Kalau kita berpikir (tafakur) secara mendalam, Allah itu kan pemilik alam ini. Tuhan semesta alam yang tidak memerlukan sesuatu apapun. Juga tidak tergantung pada apapun. Dia ada sebelum kata ”ada” itu ada. Dia hidup tidak mati. Nah, kira-kira perlukah Allah akan ibadah kita? Mmm..tentu tidak. Jika semua manusia di muka bumi ini tidak ada, maka Allah tetap ada. Bahkan jika Dia mau, Dia bisa mengganti keberadaan kita (manusia) dengan mahluk yang baru (lain).
”ya ayyuhannas antumul fuqoro’a ilallah...iyyasya yudzhibkum wa ya’ti bi kholqin jadiid..”

Dia tidak butuh terhadap kita. Kita yang butuh terhadapNya.
Oleh karena itu, untuk apakah ibadah yang Allah wajib kan kepada kita? Ternyata untuk diri kita sendiri. Untuk kebaikan diri kita sendiri dan sebagai tanda syukur kita kepadaNya.
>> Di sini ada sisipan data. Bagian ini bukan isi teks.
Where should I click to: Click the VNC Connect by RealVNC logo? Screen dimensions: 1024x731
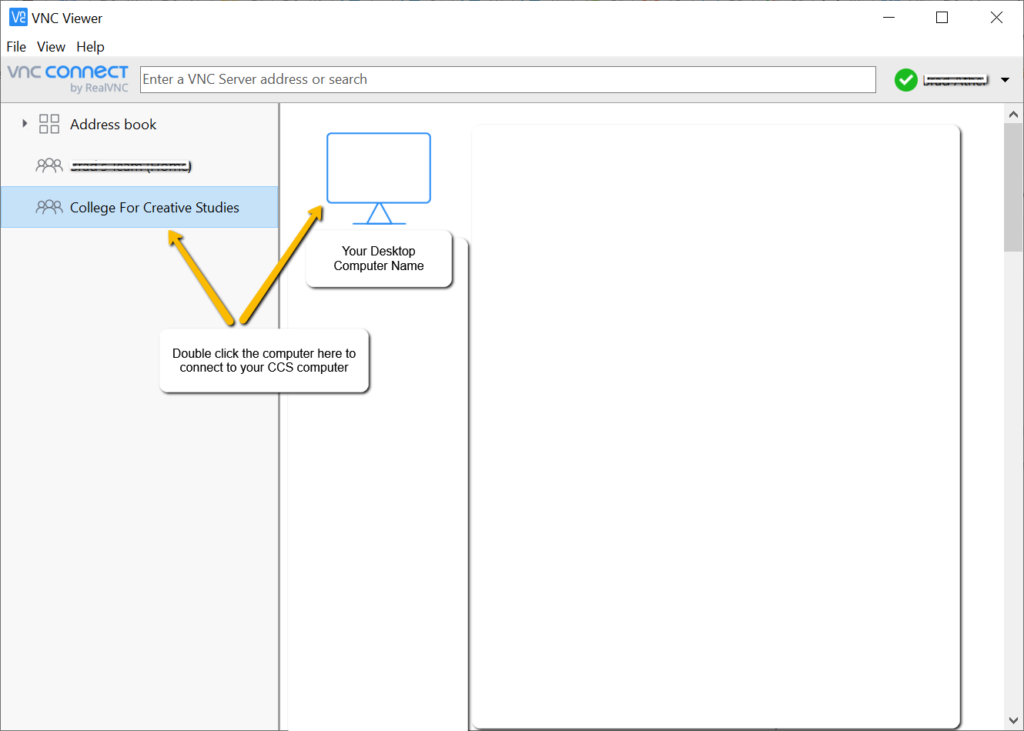[x=68, y=79]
”jika kamu berbuat baik maka itu untuk kebaikan dirimu sendiri, jika kamu berbuat jahat maka ...”

Perintah Nya seperti sholat, puasa, zakat baik untuk kita.
Sholat yang baik dan khusyu mendekatkan kita pada Allah. Thumaninah dalam sholat mengajarkan ketenangan. Ruku mengendurkan urat sendi, Sujud mengalirkan darah untuk otak. Berjama’ah mengajarkan kita dekat dengan saudara. Seirama dalam sholat.
Puasa untuk kesehatan tubuh. Banyak ahli yang telah meneliti dan membuktikan.
Zakat yang dapat membantu fakir miskin. Sedekah yang dapat mencegah bala. Minimal sekali, orang yang meminta-minta karena terpaksa tidak akan nekat mencuri jika masih ada yang memberi. Jika saja tidak ada yang memberi, kemudian dia terpaksa mencuri, dipukul hingga mati. Salah siapa?!
Apalagi Allah SWT begitu baiknya, Dia menjamin harta kita tidak akan berkurang bagi yang menyedekahkan hartanya. Minimal sekali dibalas 10 x lipat.
Tapi ketahuilah, ada penelitian atau tidak segala yang datang dari yang menciptakan adalah baik untuk kita di dunia dan akhirat.